Our new findings differ in several regards with the previous analysis of MetS in the HyperGEN study [9
]. First, the majority of the selected risk factors differ. The previous study had 11 risk variables to characterize only MetS; while the current one includes MetS variables and variables that additionally embrace cardiac geometry and function. Second, the sample sizes are not the same, and vary because of elimination due to missing values per variable and inability to include subjects from the 5th
HyperGEN center that did not participate in the ECHO study. Third, only 50–57% of the total original risk factors' variance was explained by the latent factors accepted in the model. Finally, the identified factors differ across studies in terms of the contribution of specific risk factors. Nevertheless when it comes to the "Lipids-INS" factor, (where a key contribution in African Americans was from HDLC, TG, and INS), the suggestive QTL found in the previous study on chromosome 11q24, is replicated in this study with a similar LOD score, but with a shift of the peak location (from 131.3 cM to 113.1 cM). Combined traits analysis can discover QTL locations that affect more than one trait, i.e. with pleiotropic effects. The 11q23-24 human genome location is well known for a cluster of genes (APOA1, APOC3, APOA4
, and APOA5
), which effect the lipid levels as well as is associated with DM and heart disease [35
]. In contrast, the use of two methodologies with and without Varimax rotation it might artificially increase the chances to obtain significant linkage results. Rao and Gu [36
] showed that for a set of 400 genome wide markers, if the LOD score threshold is relaxed to ~1.75, one expects a tolerance of 1 false-positive per genome. It is expected that this threshold, used by us in reporting results, may achieve a better "balance" of the types of the statistical errors. However, in this study we emphasized LOD score results at the level of above 2.5 and 3. Also the arrangements of risk factors into MetS (and ECHO) factors lessen multiple comparison issues [37
]. Another problem is the fact that we did not have a full evidence of replication about the QTLs in African-Americans and whites. Hirschhorn et al [38
] have shown through simulations that a QTL explaining 20% of variance can produce strong signal in one linkage analysis, but it can be undetectable in another one, simply for the reason of sampling variation. An additional possibility is that a common causal genetic mutation in one population might be rare in another population.
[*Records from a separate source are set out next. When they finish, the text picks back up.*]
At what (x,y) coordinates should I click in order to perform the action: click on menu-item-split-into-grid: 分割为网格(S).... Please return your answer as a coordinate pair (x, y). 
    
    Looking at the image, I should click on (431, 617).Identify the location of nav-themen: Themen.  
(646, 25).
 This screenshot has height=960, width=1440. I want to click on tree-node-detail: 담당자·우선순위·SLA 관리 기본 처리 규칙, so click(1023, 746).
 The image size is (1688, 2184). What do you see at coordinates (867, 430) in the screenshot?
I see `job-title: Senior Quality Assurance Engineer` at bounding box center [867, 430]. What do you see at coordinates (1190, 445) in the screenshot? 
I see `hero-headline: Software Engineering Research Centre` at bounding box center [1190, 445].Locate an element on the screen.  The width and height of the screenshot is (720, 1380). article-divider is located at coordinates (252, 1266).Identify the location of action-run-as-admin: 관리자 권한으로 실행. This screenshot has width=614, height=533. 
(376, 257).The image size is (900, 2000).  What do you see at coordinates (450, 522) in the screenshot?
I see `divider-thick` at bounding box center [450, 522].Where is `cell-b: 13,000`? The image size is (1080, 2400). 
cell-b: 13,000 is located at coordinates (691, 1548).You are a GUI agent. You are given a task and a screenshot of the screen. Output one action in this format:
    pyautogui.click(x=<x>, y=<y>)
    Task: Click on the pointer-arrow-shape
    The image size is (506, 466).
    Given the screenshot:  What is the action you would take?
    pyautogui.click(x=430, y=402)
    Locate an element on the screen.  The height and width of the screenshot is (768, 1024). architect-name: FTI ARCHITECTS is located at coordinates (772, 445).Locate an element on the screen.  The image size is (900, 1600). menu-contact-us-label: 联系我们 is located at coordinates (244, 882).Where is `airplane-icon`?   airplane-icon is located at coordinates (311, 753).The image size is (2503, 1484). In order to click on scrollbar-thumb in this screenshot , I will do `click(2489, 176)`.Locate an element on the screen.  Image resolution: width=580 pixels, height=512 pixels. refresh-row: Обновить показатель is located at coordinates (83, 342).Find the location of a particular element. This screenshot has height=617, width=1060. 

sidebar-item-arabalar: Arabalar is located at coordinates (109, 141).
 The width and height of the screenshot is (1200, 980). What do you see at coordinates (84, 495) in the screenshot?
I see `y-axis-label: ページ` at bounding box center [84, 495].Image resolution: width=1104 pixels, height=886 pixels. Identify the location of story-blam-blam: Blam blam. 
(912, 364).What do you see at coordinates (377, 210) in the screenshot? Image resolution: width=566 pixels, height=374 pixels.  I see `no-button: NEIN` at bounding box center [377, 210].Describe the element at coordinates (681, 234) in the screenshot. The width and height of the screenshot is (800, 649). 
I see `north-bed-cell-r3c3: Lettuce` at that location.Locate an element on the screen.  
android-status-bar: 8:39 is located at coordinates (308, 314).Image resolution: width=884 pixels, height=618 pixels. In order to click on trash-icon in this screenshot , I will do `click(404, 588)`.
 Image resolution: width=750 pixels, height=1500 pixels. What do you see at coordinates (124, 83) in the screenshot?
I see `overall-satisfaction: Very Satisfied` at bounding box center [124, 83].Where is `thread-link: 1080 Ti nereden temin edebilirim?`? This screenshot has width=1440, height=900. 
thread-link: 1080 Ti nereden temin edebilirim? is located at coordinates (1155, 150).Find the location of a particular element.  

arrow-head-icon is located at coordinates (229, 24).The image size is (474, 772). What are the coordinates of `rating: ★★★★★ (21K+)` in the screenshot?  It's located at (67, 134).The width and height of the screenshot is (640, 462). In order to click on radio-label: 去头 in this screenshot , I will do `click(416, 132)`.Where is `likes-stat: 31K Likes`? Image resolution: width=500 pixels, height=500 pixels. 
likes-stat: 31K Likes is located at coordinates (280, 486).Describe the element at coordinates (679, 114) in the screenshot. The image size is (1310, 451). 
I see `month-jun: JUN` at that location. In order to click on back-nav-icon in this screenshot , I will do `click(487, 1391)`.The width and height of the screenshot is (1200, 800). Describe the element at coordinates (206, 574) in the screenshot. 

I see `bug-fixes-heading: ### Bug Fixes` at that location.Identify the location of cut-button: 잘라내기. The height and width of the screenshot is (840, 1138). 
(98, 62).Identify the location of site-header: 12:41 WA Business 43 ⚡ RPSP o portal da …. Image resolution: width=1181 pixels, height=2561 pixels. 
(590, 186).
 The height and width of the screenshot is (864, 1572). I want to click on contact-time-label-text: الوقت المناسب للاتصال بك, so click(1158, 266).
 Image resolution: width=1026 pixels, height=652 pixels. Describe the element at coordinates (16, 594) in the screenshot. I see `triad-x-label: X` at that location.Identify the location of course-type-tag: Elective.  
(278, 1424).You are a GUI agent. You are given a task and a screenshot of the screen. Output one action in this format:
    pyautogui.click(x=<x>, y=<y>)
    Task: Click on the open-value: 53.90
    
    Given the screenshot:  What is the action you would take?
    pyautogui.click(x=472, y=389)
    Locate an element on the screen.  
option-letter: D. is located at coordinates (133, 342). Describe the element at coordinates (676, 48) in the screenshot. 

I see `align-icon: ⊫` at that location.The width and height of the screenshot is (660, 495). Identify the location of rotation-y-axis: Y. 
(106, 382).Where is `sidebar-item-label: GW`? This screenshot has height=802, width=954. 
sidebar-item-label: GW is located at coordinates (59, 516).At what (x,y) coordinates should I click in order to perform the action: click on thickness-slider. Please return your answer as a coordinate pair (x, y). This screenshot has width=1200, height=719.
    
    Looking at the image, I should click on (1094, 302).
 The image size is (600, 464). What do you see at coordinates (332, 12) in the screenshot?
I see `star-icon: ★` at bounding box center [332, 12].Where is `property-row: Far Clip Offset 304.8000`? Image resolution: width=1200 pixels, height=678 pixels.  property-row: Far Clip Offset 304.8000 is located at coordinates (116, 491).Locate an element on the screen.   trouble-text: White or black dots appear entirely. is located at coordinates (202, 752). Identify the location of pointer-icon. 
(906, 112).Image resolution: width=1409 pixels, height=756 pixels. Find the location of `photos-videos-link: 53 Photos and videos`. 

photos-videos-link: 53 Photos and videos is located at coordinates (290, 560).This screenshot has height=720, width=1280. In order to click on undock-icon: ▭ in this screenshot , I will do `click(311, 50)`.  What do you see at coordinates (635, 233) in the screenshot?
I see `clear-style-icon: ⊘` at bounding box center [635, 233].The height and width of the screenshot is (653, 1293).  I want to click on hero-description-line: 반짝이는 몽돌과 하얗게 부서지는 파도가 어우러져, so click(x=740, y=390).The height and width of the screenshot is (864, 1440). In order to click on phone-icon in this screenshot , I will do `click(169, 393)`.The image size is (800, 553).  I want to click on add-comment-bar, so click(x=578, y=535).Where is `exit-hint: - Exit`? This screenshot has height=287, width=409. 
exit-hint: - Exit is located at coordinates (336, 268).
We expected not only that factor scores to provide an opportunity to detect pleiotropic gene effects. In addition, when traits closely related such as SBP and DBP form a separate factor they provide an increased power to detect putative QTLs compared with single trait analysis. For example, analyzing separately SBP and DBP produced weak LOD scores in the peak found on chromosome 19. When analyzed with the factor scores in African Americans we found a LOD score of 2.67, 2.18, 2.97, and 1.98 depending on the rotation method used and including or excluding T2D subjects. Nevertheless we do not know if the BP factor findings are true or type I error results. Consequently, further elucidation of the precise location of the causative polymorphisms of the identified linkage peaks is being processed with an abundant number of SNPs.